(STORED DATA begins)

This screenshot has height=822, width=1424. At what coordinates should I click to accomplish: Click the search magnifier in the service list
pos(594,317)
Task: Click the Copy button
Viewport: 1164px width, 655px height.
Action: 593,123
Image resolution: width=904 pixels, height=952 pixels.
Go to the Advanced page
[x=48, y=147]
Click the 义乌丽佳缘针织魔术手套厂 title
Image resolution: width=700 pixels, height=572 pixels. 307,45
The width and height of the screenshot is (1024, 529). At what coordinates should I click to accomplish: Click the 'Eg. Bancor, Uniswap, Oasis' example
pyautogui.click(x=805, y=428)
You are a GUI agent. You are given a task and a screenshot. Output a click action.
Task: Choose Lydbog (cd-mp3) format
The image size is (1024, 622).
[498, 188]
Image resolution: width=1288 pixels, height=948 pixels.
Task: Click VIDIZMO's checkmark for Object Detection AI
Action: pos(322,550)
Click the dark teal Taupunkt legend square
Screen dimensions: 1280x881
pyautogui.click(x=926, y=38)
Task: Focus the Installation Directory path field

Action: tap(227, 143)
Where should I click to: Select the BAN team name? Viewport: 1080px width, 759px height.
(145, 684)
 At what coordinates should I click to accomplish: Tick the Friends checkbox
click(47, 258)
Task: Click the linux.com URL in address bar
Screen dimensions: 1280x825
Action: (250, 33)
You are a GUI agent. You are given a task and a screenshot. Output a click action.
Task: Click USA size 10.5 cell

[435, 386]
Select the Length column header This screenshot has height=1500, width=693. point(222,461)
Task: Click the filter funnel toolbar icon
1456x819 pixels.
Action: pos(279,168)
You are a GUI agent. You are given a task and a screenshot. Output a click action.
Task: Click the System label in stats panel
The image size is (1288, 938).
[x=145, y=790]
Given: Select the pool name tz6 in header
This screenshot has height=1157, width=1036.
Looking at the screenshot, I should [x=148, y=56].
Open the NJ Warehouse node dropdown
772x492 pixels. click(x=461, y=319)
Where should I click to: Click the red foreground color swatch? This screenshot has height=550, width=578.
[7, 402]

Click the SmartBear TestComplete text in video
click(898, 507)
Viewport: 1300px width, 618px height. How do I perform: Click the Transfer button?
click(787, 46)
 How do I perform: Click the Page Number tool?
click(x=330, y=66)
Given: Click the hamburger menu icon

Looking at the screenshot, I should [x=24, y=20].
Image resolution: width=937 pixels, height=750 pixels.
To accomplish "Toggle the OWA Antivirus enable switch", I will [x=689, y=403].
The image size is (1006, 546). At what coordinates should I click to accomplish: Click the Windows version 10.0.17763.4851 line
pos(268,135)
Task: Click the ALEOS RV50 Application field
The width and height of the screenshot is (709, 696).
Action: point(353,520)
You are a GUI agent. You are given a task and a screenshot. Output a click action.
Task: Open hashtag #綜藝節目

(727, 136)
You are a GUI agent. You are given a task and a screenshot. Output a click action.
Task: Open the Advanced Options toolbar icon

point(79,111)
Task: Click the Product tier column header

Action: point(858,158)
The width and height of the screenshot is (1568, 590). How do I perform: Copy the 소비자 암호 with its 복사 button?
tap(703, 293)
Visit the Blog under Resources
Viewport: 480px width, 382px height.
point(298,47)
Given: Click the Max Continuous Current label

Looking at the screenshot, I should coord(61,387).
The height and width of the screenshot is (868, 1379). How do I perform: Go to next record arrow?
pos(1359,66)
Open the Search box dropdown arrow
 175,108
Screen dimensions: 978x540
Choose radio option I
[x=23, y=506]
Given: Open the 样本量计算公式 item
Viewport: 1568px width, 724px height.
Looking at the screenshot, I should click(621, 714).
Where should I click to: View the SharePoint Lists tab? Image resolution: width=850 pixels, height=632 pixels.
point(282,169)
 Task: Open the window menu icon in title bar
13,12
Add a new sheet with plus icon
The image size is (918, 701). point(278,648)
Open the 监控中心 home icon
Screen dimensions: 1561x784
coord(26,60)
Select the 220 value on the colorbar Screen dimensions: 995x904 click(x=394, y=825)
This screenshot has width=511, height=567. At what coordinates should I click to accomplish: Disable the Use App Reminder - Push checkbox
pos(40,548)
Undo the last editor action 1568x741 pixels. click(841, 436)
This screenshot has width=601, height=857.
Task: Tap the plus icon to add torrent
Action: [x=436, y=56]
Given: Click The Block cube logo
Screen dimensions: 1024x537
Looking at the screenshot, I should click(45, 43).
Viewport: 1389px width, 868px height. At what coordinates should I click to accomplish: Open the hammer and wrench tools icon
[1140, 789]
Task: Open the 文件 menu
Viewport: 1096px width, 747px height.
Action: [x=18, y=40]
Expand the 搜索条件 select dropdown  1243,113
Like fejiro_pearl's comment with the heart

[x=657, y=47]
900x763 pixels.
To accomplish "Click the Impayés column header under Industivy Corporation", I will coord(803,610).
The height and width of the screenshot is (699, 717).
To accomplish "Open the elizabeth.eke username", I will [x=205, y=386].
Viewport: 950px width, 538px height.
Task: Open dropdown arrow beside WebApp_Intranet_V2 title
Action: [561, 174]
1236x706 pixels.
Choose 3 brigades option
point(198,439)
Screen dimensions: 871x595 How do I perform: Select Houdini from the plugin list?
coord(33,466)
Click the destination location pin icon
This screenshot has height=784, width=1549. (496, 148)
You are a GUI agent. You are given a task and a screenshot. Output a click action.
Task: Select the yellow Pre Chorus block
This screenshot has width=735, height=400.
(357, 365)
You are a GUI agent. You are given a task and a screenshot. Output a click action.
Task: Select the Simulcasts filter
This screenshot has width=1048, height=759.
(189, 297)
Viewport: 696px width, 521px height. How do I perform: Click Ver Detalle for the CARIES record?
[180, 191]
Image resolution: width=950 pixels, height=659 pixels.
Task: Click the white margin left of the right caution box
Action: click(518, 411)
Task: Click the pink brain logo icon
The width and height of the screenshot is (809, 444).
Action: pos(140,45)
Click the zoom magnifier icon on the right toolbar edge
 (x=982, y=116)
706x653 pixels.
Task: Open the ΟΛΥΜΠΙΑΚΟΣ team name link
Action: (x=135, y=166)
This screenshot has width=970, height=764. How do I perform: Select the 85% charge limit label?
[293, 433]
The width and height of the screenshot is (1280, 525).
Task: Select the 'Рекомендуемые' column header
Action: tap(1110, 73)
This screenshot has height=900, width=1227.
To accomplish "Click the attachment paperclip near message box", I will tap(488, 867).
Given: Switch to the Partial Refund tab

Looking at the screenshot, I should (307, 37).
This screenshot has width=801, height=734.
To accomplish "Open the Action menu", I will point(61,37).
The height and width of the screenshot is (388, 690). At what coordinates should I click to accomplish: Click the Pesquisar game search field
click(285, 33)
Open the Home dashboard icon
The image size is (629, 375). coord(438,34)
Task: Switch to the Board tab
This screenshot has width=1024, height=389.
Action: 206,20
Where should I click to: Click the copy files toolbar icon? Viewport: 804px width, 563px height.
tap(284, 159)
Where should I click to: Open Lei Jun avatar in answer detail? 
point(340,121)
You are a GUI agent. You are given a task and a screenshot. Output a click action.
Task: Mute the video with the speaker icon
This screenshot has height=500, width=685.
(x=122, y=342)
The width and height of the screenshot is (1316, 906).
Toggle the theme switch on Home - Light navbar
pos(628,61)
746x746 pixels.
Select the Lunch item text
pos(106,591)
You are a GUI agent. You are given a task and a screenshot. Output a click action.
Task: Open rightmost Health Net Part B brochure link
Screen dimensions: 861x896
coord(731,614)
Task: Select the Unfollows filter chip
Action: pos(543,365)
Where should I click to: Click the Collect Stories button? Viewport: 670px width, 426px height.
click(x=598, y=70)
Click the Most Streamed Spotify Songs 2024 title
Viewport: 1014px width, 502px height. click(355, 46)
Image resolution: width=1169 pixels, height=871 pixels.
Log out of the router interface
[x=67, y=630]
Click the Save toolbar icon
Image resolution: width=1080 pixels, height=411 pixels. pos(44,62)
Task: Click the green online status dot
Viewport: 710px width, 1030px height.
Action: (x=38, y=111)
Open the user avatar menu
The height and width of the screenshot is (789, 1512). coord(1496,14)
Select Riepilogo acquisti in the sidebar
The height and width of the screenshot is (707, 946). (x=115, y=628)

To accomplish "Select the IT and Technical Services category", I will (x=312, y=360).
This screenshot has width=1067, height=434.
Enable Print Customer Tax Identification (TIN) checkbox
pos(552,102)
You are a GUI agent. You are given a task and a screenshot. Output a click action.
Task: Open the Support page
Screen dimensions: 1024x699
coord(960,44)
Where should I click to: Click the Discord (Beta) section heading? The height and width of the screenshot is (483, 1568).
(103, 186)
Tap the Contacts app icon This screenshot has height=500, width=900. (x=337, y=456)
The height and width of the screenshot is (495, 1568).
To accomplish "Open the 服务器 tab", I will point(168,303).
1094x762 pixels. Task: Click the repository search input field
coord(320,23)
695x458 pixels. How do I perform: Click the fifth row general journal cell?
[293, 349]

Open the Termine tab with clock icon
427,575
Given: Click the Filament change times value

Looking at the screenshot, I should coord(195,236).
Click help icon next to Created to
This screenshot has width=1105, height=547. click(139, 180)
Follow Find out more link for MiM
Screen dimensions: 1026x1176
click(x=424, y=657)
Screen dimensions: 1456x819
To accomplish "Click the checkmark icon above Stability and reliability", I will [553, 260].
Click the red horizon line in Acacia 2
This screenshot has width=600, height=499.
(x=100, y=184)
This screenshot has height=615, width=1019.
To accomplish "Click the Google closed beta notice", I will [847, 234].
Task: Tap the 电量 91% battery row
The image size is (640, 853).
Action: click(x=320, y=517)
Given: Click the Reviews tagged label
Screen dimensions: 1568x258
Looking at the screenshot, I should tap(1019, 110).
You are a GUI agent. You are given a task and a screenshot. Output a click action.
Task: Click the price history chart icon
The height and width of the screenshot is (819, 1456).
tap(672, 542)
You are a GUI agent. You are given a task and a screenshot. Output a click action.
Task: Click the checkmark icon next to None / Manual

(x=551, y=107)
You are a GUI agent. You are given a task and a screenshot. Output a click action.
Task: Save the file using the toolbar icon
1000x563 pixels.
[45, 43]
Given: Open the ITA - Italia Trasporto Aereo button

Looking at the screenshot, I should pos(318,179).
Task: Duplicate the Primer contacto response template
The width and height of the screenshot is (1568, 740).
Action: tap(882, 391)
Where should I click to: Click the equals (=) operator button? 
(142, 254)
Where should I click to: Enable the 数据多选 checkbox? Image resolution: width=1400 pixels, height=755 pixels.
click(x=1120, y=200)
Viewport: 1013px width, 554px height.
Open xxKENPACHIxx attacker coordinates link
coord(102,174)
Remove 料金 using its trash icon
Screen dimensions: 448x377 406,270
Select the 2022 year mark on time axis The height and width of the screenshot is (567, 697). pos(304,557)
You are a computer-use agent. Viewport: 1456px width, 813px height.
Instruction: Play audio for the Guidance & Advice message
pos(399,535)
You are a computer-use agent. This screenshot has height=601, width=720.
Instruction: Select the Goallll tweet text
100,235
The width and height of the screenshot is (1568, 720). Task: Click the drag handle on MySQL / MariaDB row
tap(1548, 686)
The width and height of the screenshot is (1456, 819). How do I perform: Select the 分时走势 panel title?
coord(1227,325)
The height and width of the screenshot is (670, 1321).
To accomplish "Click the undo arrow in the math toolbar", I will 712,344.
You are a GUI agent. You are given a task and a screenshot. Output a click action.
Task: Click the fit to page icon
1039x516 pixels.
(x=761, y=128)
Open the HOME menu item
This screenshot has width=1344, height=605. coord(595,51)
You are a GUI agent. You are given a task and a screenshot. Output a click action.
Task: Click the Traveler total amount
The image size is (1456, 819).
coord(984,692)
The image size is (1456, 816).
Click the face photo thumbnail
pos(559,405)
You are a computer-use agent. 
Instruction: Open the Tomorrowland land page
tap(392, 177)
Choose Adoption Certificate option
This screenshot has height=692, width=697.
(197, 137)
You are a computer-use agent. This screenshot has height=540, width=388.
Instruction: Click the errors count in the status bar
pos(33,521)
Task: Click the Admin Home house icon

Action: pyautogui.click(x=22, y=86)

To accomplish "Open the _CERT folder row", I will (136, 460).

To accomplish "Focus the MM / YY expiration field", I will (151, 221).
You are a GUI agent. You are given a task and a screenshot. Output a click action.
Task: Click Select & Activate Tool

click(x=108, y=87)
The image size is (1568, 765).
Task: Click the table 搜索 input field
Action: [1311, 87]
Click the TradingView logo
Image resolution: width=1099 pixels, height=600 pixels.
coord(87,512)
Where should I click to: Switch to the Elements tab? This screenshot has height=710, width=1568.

(STORED DATA ends)

> _WORK INSTRUCTION_:
Could you please copy the lines above exactly, beginning at the first and ending at the line that contains "Image resolution: width=904"?

> _RESPONSE FOR THIS EXERCISE_:
This screenshot has height=822, width=1424. At what coordinates should I click to accomplish: Click the search magnifier in the service list
pos(594,317)
Task: Click the Copy button
Viewport: 1164px width, 655px height.
Action: 593,123
Image resolution: width=904 pixels, height=952 pixels.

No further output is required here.